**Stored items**
▶

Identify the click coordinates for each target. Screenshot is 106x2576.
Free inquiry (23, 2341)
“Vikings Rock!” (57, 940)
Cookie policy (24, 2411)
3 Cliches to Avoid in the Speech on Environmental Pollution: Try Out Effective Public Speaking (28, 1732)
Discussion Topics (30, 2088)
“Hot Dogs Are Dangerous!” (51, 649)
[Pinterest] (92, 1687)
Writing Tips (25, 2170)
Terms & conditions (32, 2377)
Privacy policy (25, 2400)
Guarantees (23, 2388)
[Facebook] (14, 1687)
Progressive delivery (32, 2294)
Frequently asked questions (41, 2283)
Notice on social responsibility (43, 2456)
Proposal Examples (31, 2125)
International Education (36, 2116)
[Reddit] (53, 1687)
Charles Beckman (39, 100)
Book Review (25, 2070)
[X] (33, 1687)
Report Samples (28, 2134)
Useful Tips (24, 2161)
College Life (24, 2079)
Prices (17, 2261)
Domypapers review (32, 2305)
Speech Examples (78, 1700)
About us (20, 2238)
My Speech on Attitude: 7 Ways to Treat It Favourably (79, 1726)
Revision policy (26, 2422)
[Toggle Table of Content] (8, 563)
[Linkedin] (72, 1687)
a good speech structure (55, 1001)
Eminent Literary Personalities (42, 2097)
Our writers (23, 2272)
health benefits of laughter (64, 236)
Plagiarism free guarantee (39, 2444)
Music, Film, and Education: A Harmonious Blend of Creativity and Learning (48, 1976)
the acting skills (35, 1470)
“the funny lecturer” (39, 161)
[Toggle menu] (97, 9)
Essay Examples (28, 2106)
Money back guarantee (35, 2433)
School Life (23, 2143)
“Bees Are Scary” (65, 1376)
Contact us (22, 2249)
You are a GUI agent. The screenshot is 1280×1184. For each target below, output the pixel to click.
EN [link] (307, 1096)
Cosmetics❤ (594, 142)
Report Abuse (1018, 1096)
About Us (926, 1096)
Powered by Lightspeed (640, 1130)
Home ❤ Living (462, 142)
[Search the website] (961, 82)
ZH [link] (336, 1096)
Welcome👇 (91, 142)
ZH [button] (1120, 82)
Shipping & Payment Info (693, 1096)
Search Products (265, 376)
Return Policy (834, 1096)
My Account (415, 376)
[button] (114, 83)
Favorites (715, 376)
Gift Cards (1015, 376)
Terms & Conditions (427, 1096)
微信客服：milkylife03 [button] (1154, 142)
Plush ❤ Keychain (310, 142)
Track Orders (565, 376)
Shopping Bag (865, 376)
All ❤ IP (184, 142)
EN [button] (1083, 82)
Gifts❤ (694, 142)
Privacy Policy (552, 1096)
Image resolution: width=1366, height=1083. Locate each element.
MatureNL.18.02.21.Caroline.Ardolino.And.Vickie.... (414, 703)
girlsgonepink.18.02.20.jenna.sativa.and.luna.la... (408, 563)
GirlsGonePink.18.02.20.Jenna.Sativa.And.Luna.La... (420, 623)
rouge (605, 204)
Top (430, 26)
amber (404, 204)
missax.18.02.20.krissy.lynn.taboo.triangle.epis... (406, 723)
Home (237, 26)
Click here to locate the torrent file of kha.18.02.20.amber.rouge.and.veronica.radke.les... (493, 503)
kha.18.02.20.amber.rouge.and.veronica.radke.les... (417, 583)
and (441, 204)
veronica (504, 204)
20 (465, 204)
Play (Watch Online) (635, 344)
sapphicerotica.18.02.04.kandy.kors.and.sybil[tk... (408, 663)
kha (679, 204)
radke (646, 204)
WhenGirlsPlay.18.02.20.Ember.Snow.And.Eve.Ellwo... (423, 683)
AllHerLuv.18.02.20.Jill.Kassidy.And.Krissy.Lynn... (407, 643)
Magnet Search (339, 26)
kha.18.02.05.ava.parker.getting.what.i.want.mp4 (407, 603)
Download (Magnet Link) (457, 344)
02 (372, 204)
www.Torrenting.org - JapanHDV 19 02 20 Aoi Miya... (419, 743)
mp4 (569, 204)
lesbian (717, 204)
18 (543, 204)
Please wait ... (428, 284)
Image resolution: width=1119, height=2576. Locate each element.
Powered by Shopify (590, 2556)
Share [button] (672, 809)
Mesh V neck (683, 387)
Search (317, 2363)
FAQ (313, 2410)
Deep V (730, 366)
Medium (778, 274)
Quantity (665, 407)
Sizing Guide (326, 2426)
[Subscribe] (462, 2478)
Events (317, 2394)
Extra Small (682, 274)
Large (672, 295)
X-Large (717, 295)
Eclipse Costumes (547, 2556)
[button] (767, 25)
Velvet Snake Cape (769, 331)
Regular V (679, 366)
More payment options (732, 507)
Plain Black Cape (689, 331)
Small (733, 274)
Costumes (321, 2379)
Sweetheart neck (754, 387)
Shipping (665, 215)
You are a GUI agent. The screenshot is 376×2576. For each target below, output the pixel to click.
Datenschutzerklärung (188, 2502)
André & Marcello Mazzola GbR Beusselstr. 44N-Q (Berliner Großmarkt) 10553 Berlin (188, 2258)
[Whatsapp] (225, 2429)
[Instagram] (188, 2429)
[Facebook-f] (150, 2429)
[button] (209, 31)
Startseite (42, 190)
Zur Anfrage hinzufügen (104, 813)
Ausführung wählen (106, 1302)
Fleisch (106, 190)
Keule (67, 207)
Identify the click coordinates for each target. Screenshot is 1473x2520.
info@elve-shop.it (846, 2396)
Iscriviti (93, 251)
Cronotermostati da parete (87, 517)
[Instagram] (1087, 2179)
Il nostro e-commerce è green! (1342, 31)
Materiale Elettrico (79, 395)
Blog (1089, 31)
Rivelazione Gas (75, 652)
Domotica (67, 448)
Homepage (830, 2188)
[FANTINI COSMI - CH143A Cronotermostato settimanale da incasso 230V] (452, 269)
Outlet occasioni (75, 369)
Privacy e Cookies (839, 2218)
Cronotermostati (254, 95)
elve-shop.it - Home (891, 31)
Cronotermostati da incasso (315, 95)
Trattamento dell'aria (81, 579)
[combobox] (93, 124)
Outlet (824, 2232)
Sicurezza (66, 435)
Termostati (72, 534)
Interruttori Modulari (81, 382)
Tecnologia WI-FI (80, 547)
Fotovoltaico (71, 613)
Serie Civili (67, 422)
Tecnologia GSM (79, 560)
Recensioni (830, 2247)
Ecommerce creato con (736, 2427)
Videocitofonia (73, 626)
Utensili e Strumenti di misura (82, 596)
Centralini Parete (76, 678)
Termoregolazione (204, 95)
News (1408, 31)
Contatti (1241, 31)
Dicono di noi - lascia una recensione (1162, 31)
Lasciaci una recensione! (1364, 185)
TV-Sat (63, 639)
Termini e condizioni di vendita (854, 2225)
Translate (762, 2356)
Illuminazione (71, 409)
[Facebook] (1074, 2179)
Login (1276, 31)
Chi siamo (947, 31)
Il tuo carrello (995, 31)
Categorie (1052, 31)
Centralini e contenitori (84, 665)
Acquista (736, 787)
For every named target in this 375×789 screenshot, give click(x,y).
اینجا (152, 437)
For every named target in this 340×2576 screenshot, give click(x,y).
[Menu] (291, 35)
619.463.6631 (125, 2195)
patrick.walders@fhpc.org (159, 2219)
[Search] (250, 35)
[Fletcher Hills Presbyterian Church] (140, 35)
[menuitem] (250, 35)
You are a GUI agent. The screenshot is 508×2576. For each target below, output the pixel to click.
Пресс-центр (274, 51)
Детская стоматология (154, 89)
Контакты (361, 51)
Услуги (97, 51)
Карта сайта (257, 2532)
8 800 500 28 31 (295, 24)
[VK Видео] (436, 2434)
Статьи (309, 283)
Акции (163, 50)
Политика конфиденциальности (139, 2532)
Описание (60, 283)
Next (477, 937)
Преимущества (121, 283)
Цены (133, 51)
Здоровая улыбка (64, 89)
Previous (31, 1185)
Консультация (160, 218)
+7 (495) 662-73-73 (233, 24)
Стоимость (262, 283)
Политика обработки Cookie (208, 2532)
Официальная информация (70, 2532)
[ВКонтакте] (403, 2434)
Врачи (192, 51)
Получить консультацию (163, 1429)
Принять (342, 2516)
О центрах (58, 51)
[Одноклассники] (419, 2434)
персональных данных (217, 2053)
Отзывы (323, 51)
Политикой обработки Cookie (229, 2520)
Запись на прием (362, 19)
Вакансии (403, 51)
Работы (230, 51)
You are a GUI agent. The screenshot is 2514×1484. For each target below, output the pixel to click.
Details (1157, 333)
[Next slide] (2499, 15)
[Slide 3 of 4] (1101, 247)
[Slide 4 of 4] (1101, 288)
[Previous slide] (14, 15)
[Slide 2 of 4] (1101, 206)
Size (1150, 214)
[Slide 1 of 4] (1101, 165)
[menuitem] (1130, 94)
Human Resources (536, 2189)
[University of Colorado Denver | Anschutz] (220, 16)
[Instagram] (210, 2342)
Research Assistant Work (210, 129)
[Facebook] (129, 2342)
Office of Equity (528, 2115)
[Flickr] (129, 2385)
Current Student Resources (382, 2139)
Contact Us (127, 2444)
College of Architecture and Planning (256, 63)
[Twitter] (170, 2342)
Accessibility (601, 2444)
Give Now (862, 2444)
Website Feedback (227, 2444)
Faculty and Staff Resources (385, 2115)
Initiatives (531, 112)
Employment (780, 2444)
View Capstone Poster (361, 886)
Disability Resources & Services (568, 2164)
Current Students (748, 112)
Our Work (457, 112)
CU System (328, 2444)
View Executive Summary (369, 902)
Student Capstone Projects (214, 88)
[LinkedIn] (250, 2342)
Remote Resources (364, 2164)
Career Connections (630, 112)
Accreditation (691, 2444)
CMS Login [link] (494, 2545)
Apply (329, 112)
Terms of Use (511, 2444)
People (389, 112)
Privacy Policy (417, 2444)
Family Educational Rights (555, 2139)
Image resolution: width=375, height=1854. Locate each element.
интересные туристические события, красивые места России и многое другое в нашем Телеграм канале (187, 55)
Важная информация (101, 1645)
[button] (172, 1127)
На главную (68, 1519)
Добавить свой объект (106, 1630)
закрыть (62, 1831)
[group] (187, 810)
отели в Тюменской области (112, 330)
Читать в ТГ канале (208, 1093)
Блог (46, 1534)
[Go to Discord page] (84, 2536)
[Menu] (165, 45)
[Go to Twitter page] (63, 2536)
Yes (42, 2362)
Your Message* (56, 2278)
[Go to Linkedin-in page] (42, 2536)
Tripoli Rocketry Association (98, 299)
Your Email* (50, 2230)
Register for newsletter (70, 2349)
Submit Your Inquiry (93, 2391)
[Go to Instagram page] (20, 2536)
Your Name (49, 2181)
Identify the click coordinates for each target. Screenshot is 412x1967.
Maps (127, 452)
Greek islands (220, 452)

◀

Your task is to restate, word for word, only those lines above that fall between the line holding "Medium (778, 274)" and the line holding "Shipping (665, 215)", inclusive.

**RESPONSE BOX**
Medium (778, 274)
Quantity (665, 407)
Sizing Guide (326, 2426)
[Subscribe] (462, 2478)
Events (317, 2394)
Extra Small (682, 274)
Large (672, 295)
X-Large (717, 295)
Eclipse Costumes (547, 2556)
[button] (767, 25)
Velvet Snake Cape (769, 331)
Regular V (679, 366)
More payment options (732, 507)
Plain Black Cape (689, 331)
Small (733, 274)
Costumes (321, 2379)
Sweetheart neck (754, 387)
Shipping (665, 215)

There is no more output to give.